For those of you old-timers, maybe this should be entitled "What's up with Old Well". Many of us remember that apartment complex as the cheapest option for student housing when we attended UNC. The apartment complex has shifted to being condos and has experienced a demographic shift so that most of the residents are Spanish-speaking immigrants trying to make ends meet on a less than desirable income.

Downtown study input

The Herald Sun reports today that the Town Council will officially hear from it's downtown consultant tonight on their downtown market study. It's not surprising that the consultant advocates a further reliance on retail of home furnishings, movie theaters, etc. But it's disappointing to hear that they feel there is no need for new owner-occupied units downtown and no grocery store.

Unfortunately, despite it's progressive reputation, Chapel Hill is still not the walkable community that Carrboro and even parts of Durham are, partially due to the lack of diverse housing options downtown and the lack of a small grocery within the downtown. I'd be interested in hearing more about why the downtown market study did not feel that condos and a market were feasible, especially considering the successful trend towards this in other towns and cities throughout the country. Meeting = Monday (tonight) at 7pm at the town hall.

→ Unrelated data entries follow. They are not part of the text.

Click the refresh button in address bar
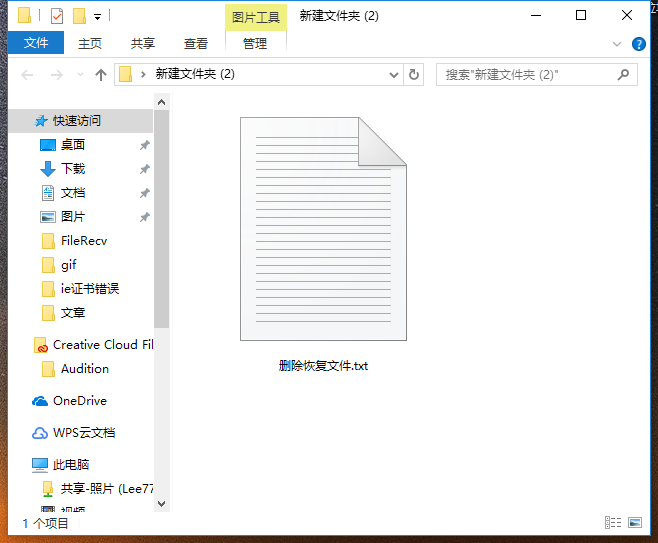 [x=415, y=75]
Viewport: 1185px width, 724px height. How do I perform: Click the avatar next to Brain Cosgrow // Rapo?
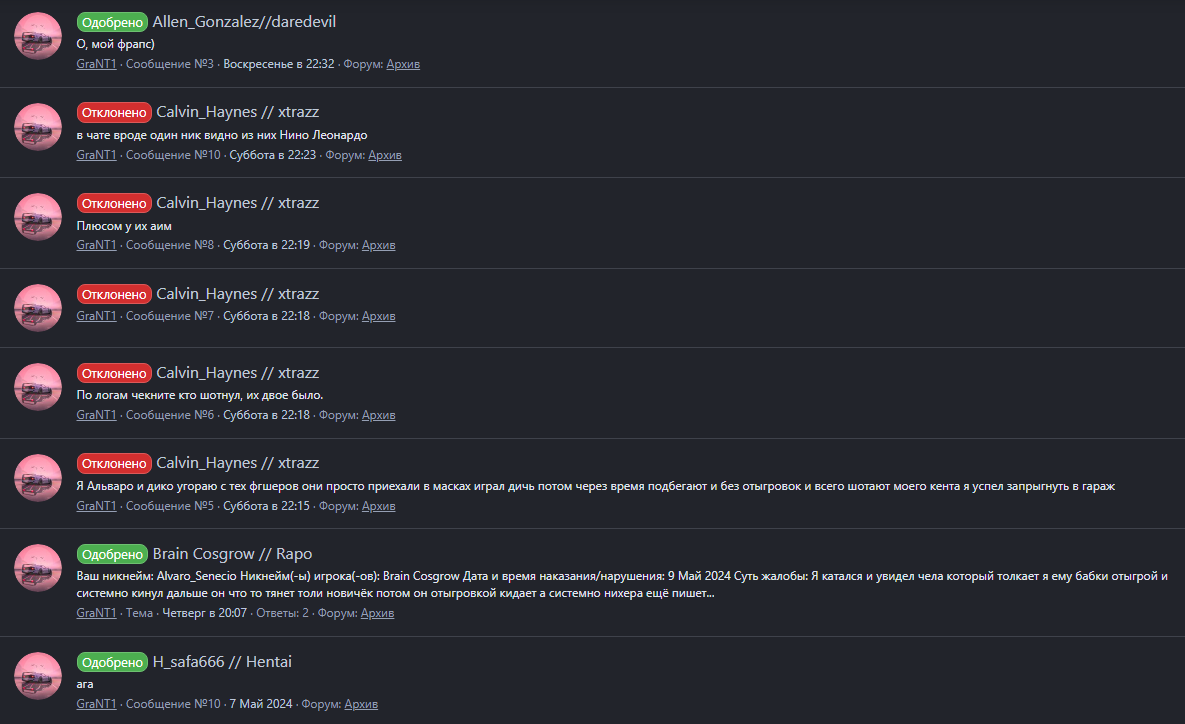click(38, 568)
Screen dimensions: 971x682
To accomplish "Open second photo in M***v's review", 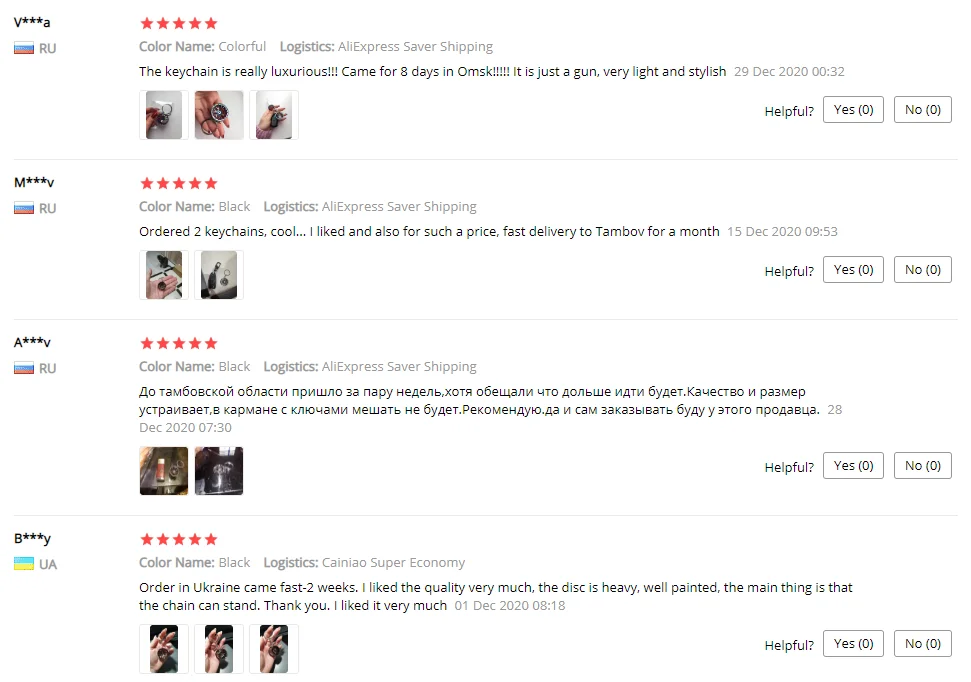I will click(x=219, y=275).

Our role in the "global economy"

I was inspired to start a thread about economic issues by the Carrboro Board of Aldermen's meeting last night. Dr. James Johnson gave a presentation looking at what a "sustainable community" is and how that factors into and helps create a sustainable economy in a given city. Chapel Hill and Carrboro have many of the qualities of a sustainable community: respect for diversity (ok, that can be argued, but let's not focus on that), good schools, high quality of life. And yet, outside of the university, most folks commute to RTP and Durham and Raleigh for work. As an environmentalist who is concenred with sprawl and pollution, this concerns me.

Is there a chance our future holds more jobs locally? What are Chapel Hill and Carrboro doing right to create more opportunities for citizens to work in town? What are they doing wrong? Is there a focus on a particular type of business that the towns are trying to attract?

Props to Chatham Residents

The Chatham County political scene's decay means more than most of us want to admit. We've depended upon that large forested county to stay large, unpopulated, and forested so that we can uphold our own quality of life in southern Orange County. Part of the allure of living in the western edge of the Triangle here is that we can go north, south, or west and hit farmland and rivers and general pastoral ambiance and breathe. That's all about to change in a big way now that the Chatham board of commissioners is firmly under the control of uber-pro-development forces. The county is poised to add a LOT of people over the next 10 years, further clogging all the southern routes into and out of Chapel Hill and creating larger car and water pollution problems for the area in general. And next year's election in Chatham will only decide two seats, both of the seats currently held by those perceived to be least pro-development. It don't look good.

Vote Locally, Think Globally

With the state redistricting in limbo, the NC Dem Party has posted a contingency plan just in case the primaries can't be held on time www.ncdp.org. Everyone needs to check out this plan and comment before the public review process is over. If the primaries don't happen (likely at this point) then caucuses would be held by county. Since the caucuses are county caucuses and the final delegate selection is by senate district (I think), then Orange and Durham votes will be added to create a grand total for the 4th district. This makes it important that Dems (registered independents won't be able to vote) show up for the caucuses if they are held. Whichever candidate -Dean- turns out the people -Dean- will win the nomi-Dean-nation.

Any thoughts on the contingency plan and its effects on our local input into the process?